Rosas is serious but so seductive

10 April 2012

Because she’s so clever, and works with such serious composers, there’s a risk of over‑analysing Anne Teresa de Keersmaeker.

She deserves all the analysis going but that belongs in the universities.

Theatre‑goers should let themselves be seduced by her visual cashmere, and the ease of her dancers, modern-day goddesses one and all.

Watching a new De Keersmaeker piece such as Eight Lines, is like a hush-lush game of kiss chase.

The women seem to be running and skipping, perhaps after each other or to catch the eye of a boy.

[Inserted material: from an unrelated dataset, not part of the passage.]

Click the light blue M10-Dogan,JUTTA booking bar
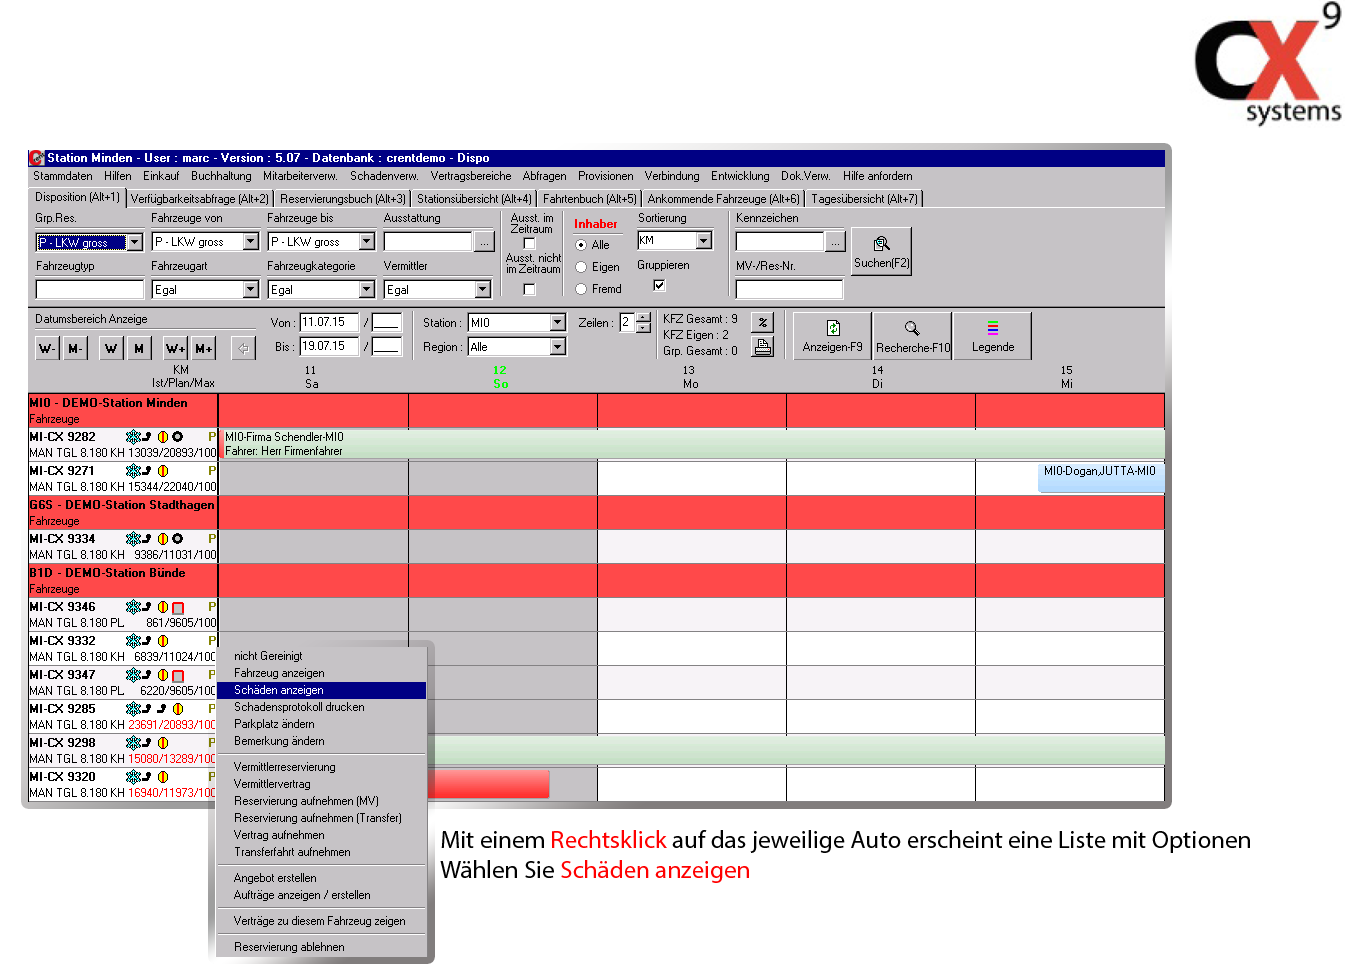(x=1100, y=477)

They do this with extraordinary grace, not the starchy sort you get in ballet but a gentle elegance that’s like sun on water.

By that I don’t mean the quality of De Keersmaeker’s choreography, rather the way she evokes the sensation when summer light seems to morph you into air.

That’s not to say De Keersmaeker is lolling around. Her work is rigorously constructed, plus she’s a stroppy dame, something you see in Piano Phase, a duet for two women who look as spikey as they do welcoming.

The music for that, like all the work in this programme, is by Steve Reich, the American minimalist composer with whom De Keersmaeker has long worked.

To say she visualises his music is to state the obvious and also to understate her achievement.

De Keersmaeker is a spotlight, illuminating Reich’s work from new angles.

In Drumming Part 1, for example, she shows the music’s rhythm and reveals how Reich’s complex time signatures reflect our far from two-time emotions.

The only criticism is that in a work such as Four Organs, De Keersmaeker seems less adept at all-male dances.

It’s as if she is less inspired by their bulk and strength as she is feminine air and grace. Apart from that, this is bliss.

Tonight only. Information: (0844 412 4300. www.sadlerswells.com).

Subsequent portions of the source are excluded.